O recente Anuário Brasileiro de Segurança Pública 2025, divulgado pelo Fórum Brasileiro de Segurança Pública, escancara uma deficiência histórica: a participação da União nos investimentos em segurança pública é alarmantemente baixa. A esmagadora maioria dos recursos provém dos Estados, do Distrito Federal e dos municípios, evidenciando um desequilíbrio preocupante no financiamento do setor.
A ínfima contribuição federal, na prática, demonstra-se insuficiente para impactar significativamente a realidade dos estados mais populosos e economicamente fortes. Consequentemente, os recursos federais acabam se restringindo a ações pontuais em localidades com orçamentos limitados, incapazes de realizar investimentos mais robustos em segurança.
Atualmente, o Fundo Nacional de Segurança Pública e o Fundo Penitenciário Nacional representam as principais fontes de recursos federais para o setor. Contudo, ambos mostram-se inadequados para atender plenamente às necessidades existentes e, frequentemente, sofrem com contingenciamentos impostos pelo próprio governo federal, agravando ainda mais a situação.
“Já passou da hora de o governo federal criar o Ministério da Segurança Pública, destinar recursos expressivos e permanentes ao setor e garantir um percentual constitucional obrigatório, como já ocorre com saúde e educação”, defende o especialista na área, que atua há mais de 35 anos na segurança pública. A falta de investimento estruturado e contínuo em uma área tão vital para o país é questionada.
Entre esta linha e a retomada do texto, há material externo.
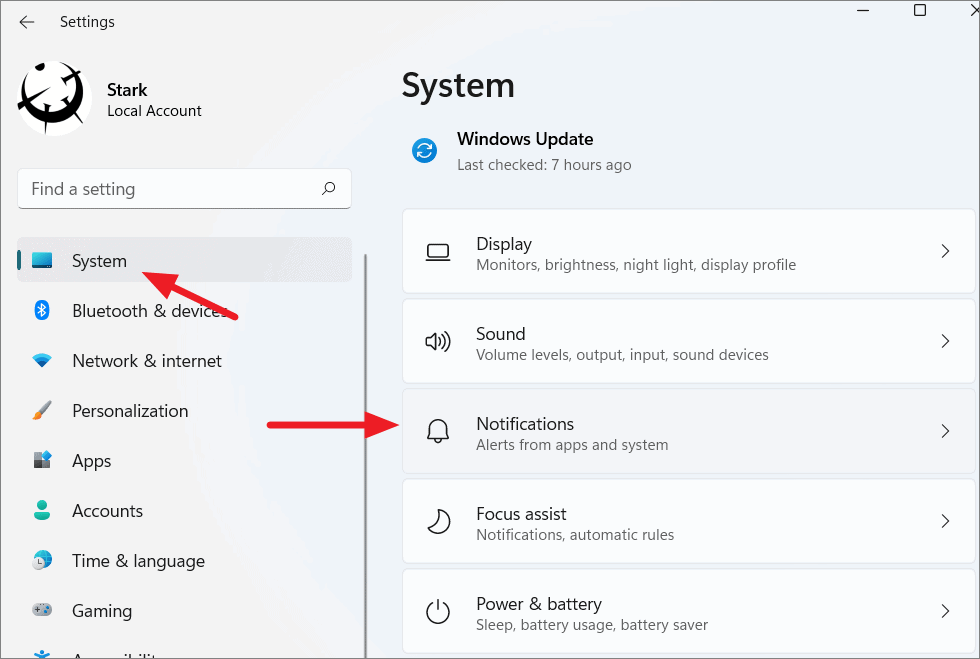Expand the Power & battery chevron

pos(945,611)
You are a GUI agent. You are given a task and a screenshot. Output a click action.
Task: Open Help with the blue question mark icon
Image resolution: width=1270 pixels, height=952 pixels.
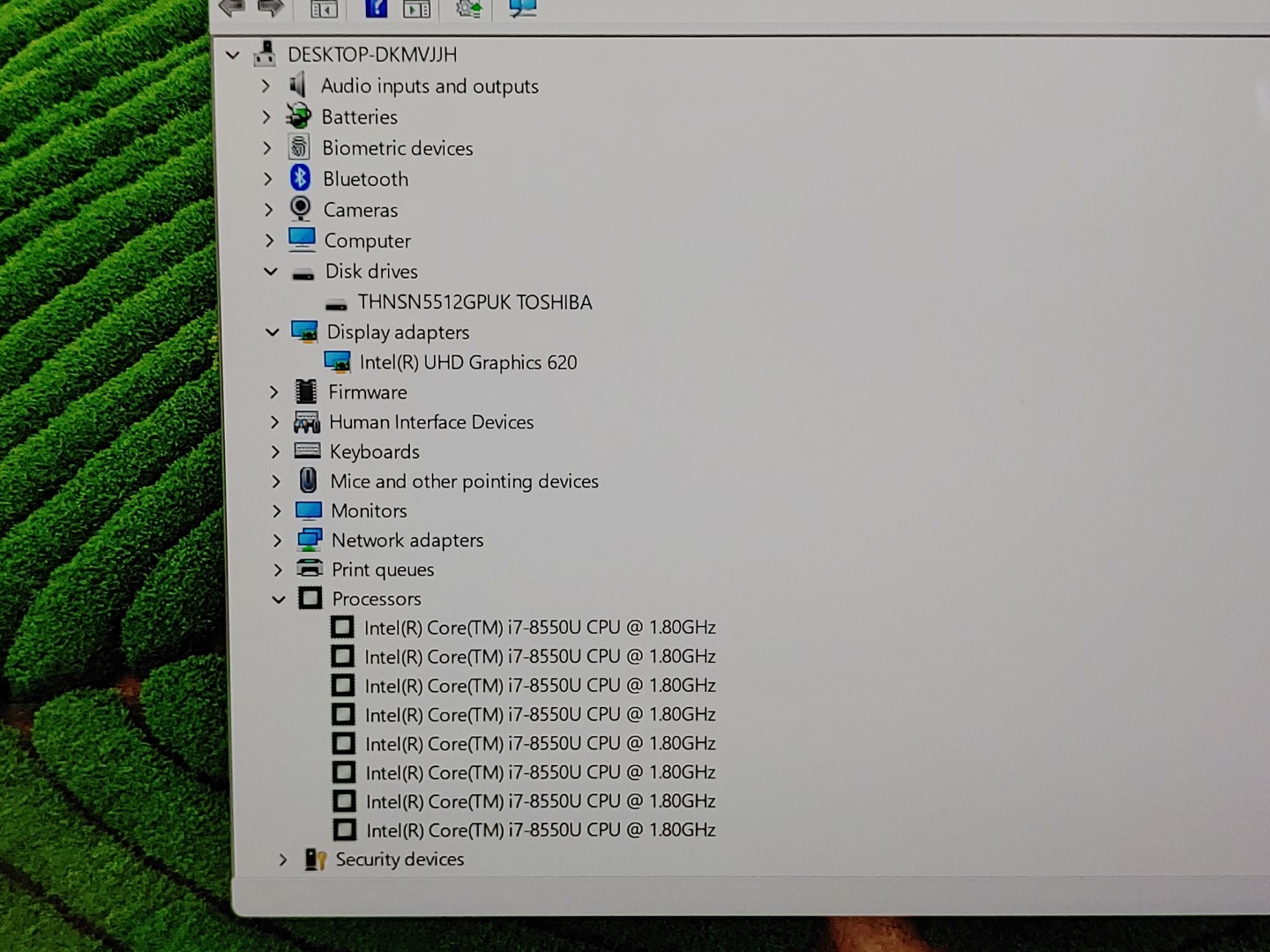coord(376,8)
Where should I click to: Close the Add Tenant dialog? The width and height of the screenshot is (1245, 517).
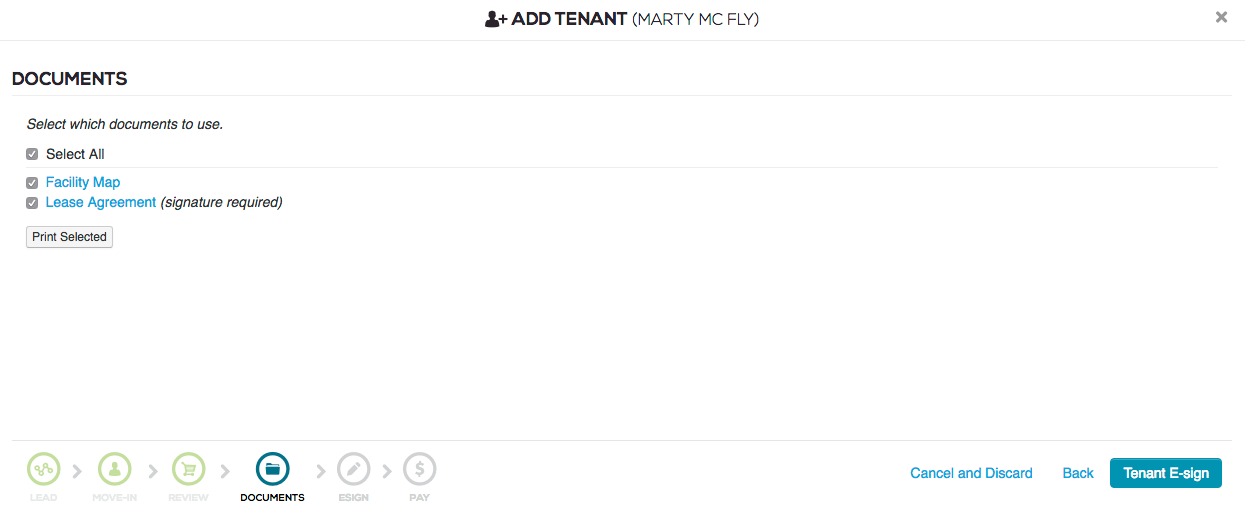[1221, 17]
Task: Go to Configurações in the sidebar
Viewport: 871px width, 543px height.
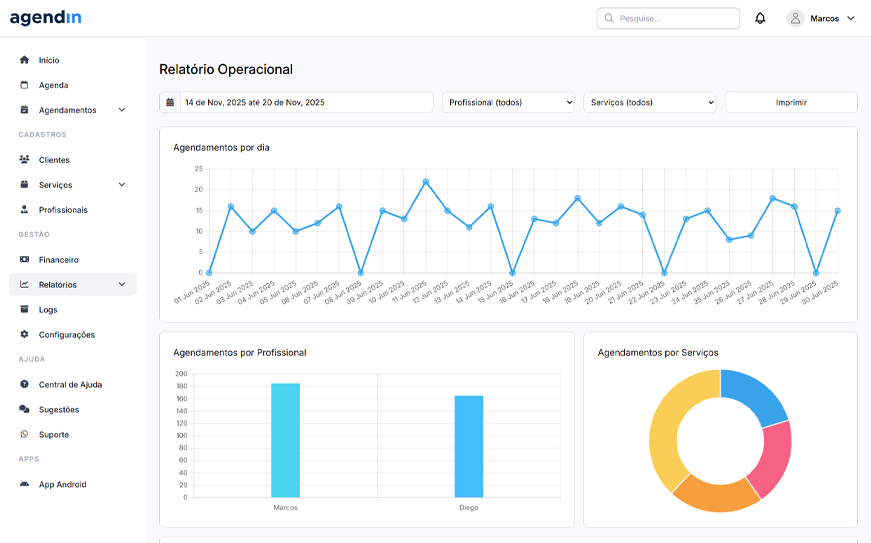Action: [x=66, y=335]
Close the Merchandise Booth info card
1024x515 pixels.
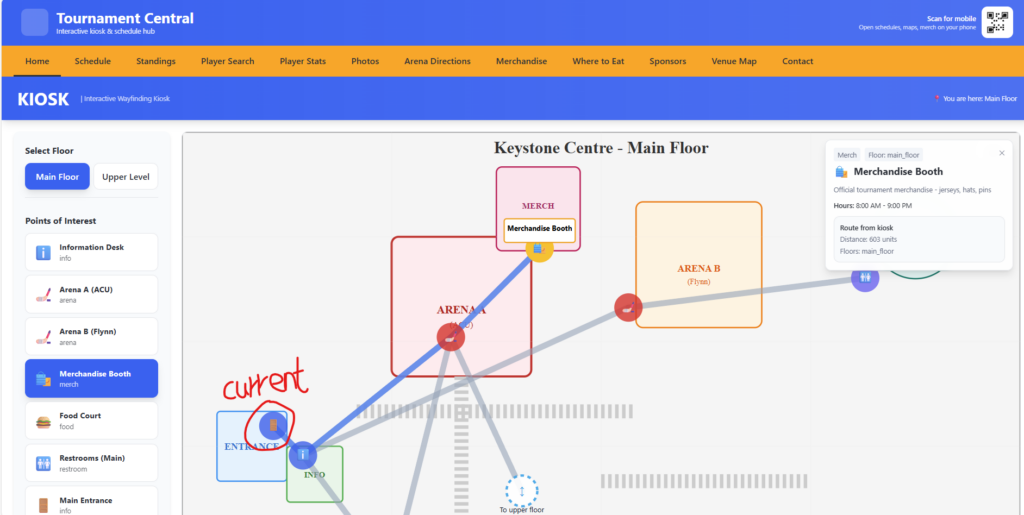tap(1002, 153)
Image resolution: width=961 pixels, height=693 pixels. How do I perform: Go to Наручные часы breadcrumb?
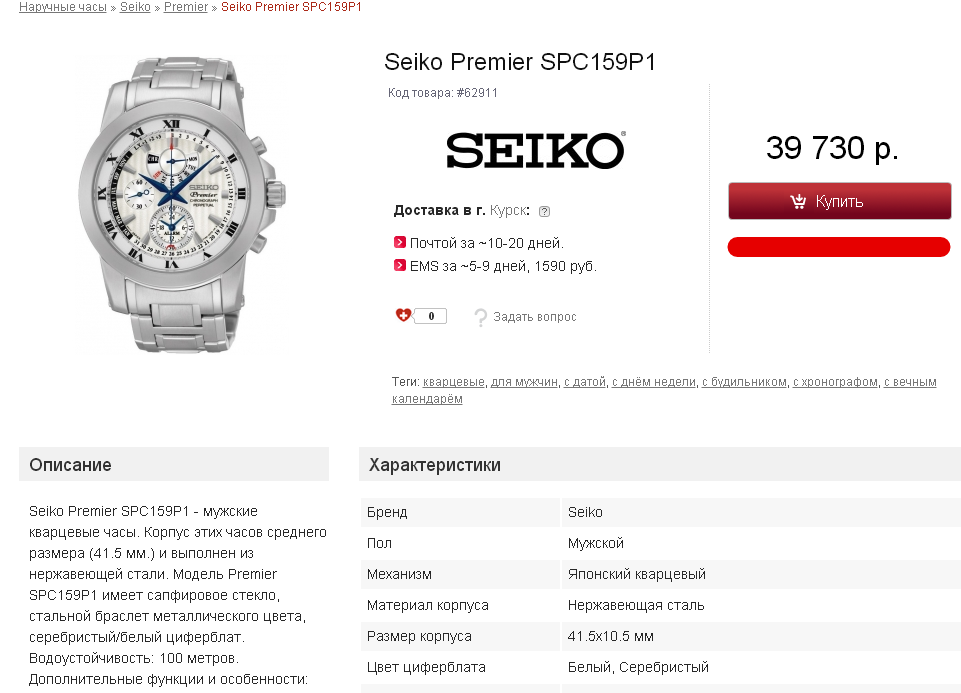click(62, 7)
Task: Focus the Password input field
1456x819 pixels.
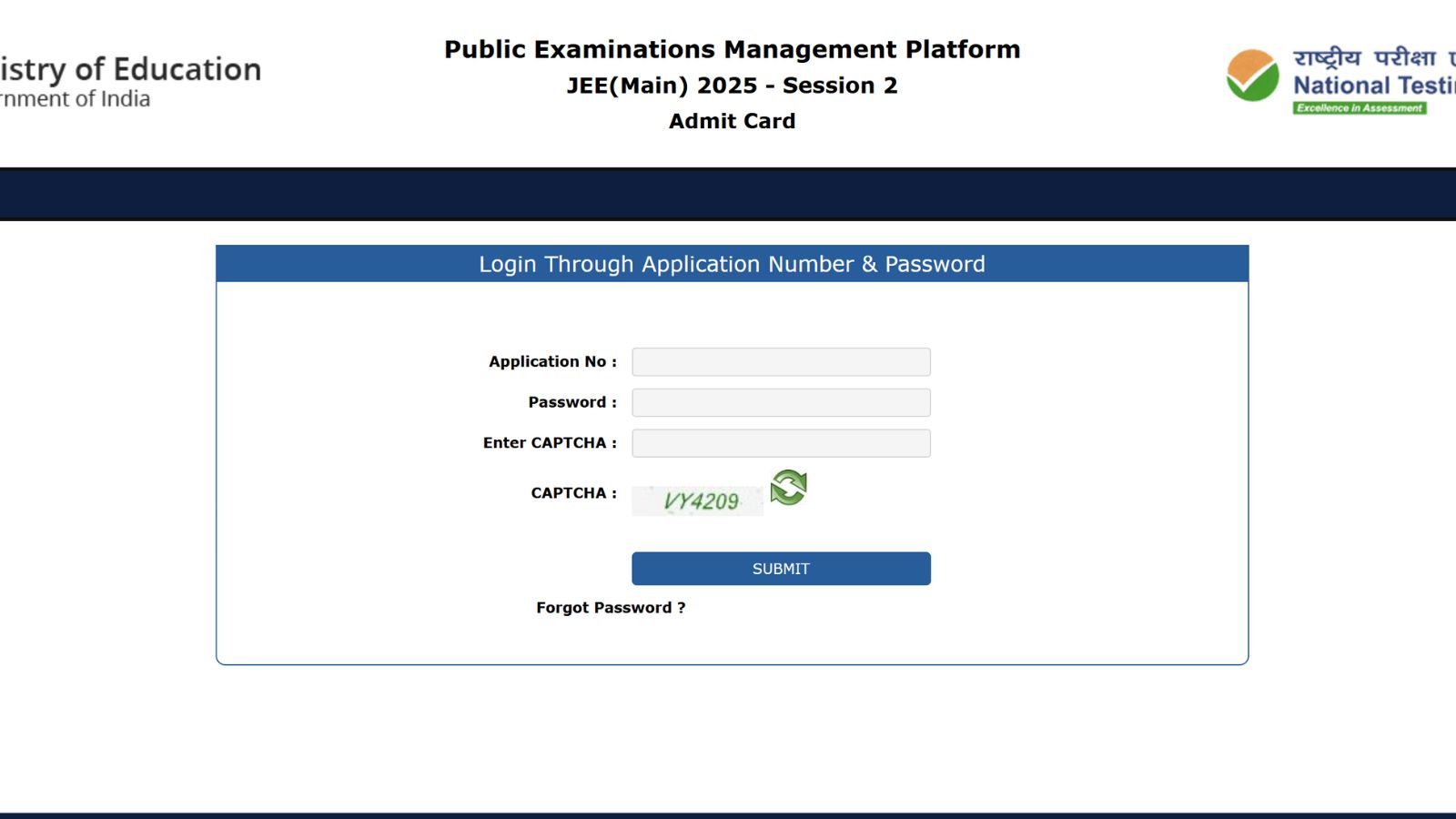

A situação se agrava em estados que, além de arcarem com o ônus da segurança pública, lidam com um número significativo de internos no sistema prisional respondendo por crimes de competência federal, como o narcotráfico, sem receber a devida contrapartida da União para mitigar esse impacto.
A urgência por um investimento federal sério, regular e estruturado na segurança pública transcende a esfera da escolha. É uma necessidade premente para garantir a segurança da família brasileira, que sofre diariamente com os impactos emocionais, econômicos e sociais da violência. A criação do Ministério da Segurança Pública surge, portanto, como medida indispensável.